During October 1868, the battleships Tamandaré, Bahia, Silvado, Barroso, Colombo, Brazil, Alagoas, Lima Barros and Rio Grande do Norte, in that order, forced the passage of Angostura, a fortress on the Paraguay River heavily defended by batteries. On the 28th, Cabral and Piauí began a long and heavy bombardment on the Paraguayan batteries defending the fort. On 19 November, the fort was again violently bombarded by the same squadron, with the support of Herval and Mariz e Barros, with captain Mamede Simões directing the action.

A week later, Brasil, Cabral, Piauí and the steamer Triunfo received orders to cross the Angostura fortress. At that time, the fort was commanded by British engineer George Thompson. In passing, the fleet was met with strong opposition, with Cabral reporting 37 impacts and two officers wounded. Despite the difficulty, the transposition was carried out successfully and the squadron headed to meet the other vessels anchored above the fort, in Villeta. Angostura would continue to be bombarded throughout December, until its complete surrender on the 30th.

=== Last years ===
After the conquest of Asunción, on 1 January 1869, the already worn out large battleships, such as Cabral, were no longer as useful in the conflict, with naval combats taking place, from then on, in small, very narrow streams. Only Tamandaré and the six Pará-class monitors remained in Asunción. The others were recalled to Rio de Janeiro, where they underwent major repair works. In 1870, the imperial naval command began to distribute the battleships to the various naval districts for the defense of ports in Brazil.

In the first district, which ran from the extreme south of the country to the border between the provinces of Rio de Janeiro and Espírito Santo, the battleships Brasil, Lima Barros, Silvado and Bahia were allocated. In the second, which went from the limits district to the city of Mossoró, in the province of Rio Grande do Norte, Herval and Mariz de Barros were anchored. Finally, in mid-1873, Cabral and its sister ship, Colombo, were assigned to the third district, which stretched from Mossoró to French Guiana.

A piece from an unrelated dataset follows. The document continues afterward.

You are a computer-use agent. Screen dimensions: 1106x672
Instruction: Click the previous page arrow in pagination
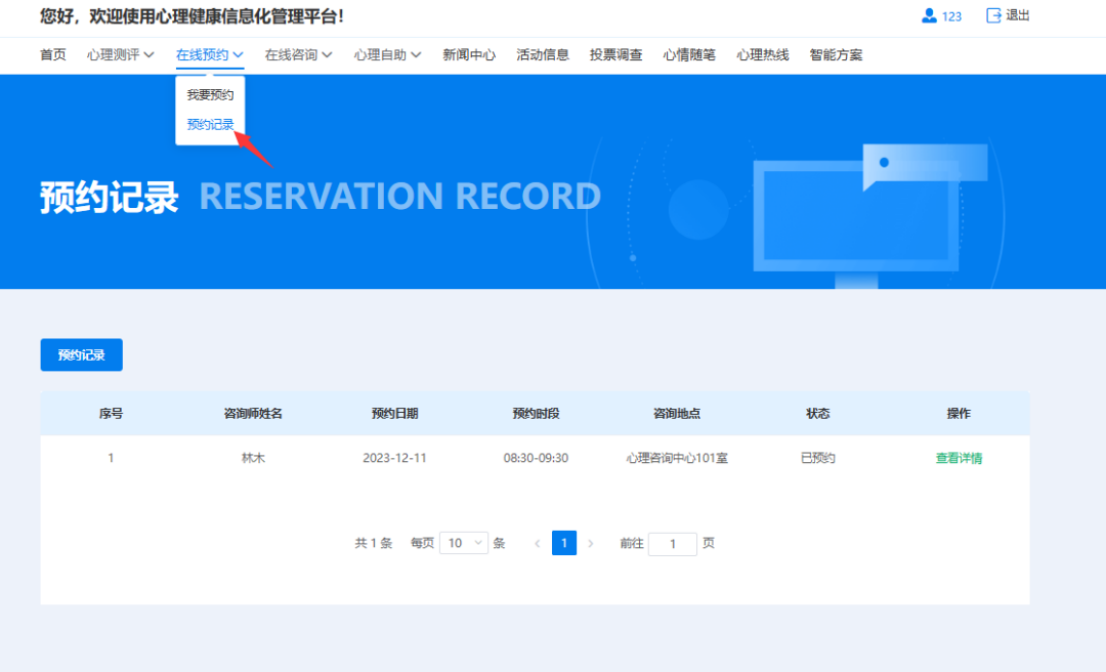[x=537, y=543]
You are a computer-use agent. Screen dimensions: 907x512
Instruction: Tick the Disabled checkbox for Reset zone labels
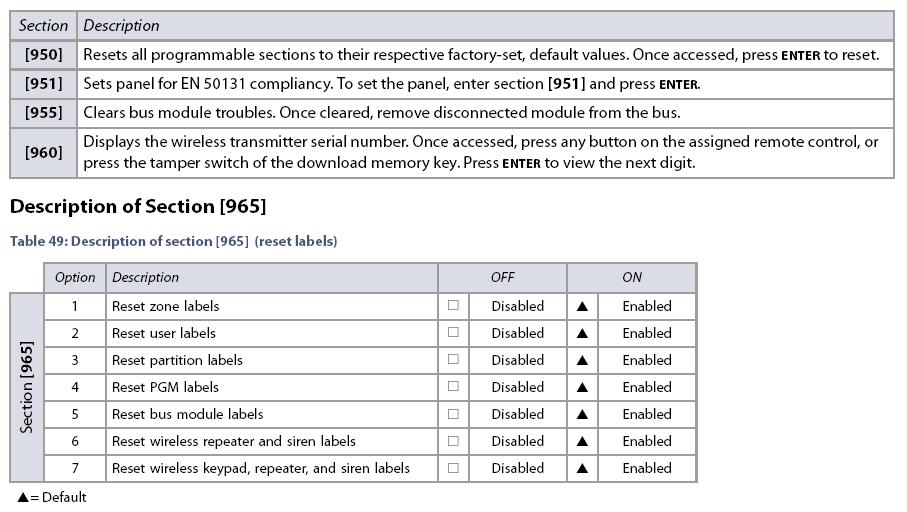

In June 1875, Cabral was anchored in Bahia. By report of 16 January 1877, Cabral was fully armed. On 24 July 1878, the imperial navy issued an unfavorable opinion to the request of Cabral's officers to include the time of service they provided on board the ship when it was designated as a river battery, since 12 May 1876, due to bad navigation conditions. The command of the second naval district communicated, on 9 November 1882, that on the 8th, Cabral had been disarmed and its hull had been handed over to the Bahia Arsenal, thus ending its activities.